このチョーク現象が見られると、外壁の保護機能が失われていることを意味します。チョーキング現象が起こったら、再塗装するのが一番の対策です。
外壁塗膜の膨れや剥がれも劣化サインのひとつです。そのような現象が起こっている場合、塗膜が劣化し、外部刺激から家を保護できなくなっています。
大変危険な状態で早急な修理が必要です。不具合が起こっている箇所をすぐに剥がして、塗装を行いましょう。
苔や藻が生えている場合も、劣化サインのひとつです。北側など日当たりが悪い部分は、苔やカビ、藻が生えやすくなります。
苔や藻が長期間壁に付着していると、外壁の表面が水をはじく機能が低下します。水をはじけなくなった外壁は、逆に水分をつかみやすくなります。
その結果、どんどん苔や藻が繁殖するようになります。
苔や藻が大量発生しているときは、まずは苔や藻をきれいに落とします。高圧洗浄機などを使うときれいに落とせるでしょう。
そして、外壁塗装を行います。また、苔や藻が生えやすい部分は、日当たりの悪い場所です。
外壁塗装を行っても再度、苔や藻が発生してしまうでしょう。そこで、藻や苔が生えやすい部分のみ、藻や苔に強い外壁塗装を選ぶことをおすすめします。
まとめ
外壁から雨漏りが起こることも十分ありえます。
- 新築住宅で雨漏りが起こった場合、施工不良の可能性が高いです。家を建ててもらったハウスメーカーや工務店に調査を依頼しましょう。
- 雨漏りは基本的に業者に修理してもらうことです。
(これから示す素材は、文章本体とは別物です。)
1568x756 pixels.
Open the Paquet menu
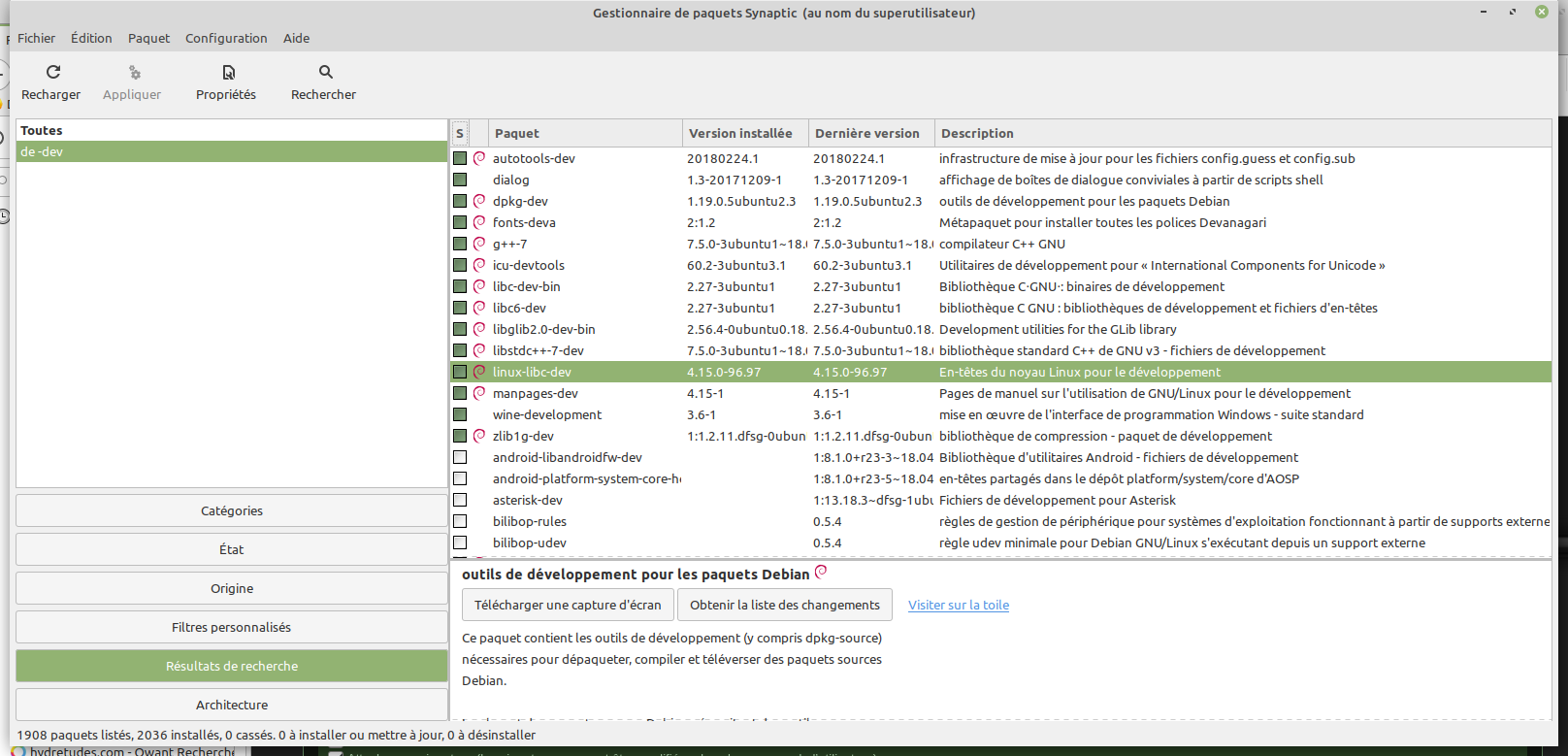(148, 38)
しかし、そのまま放っておくと被害の拡大につながってしまいますので、ブルーシートなどで応急処置しましょう。
- 外壁修理はその状況によって相場が大きく異なります。部分的な修理であれば10万円〜。大がかりな修理は100万円単位の修理費用がかかります。早めに修理をすることで、修理費用を抑えることができます。
- 外壁が劣化することで受けるデメリットは大きいのです。被害が起こる前に、適切にメンテナンスしましょう。
- 外壁劣化を示すサインはいくつかあります。早めに劣化に気が付くためにも、劣化サインについて知っておきましょう。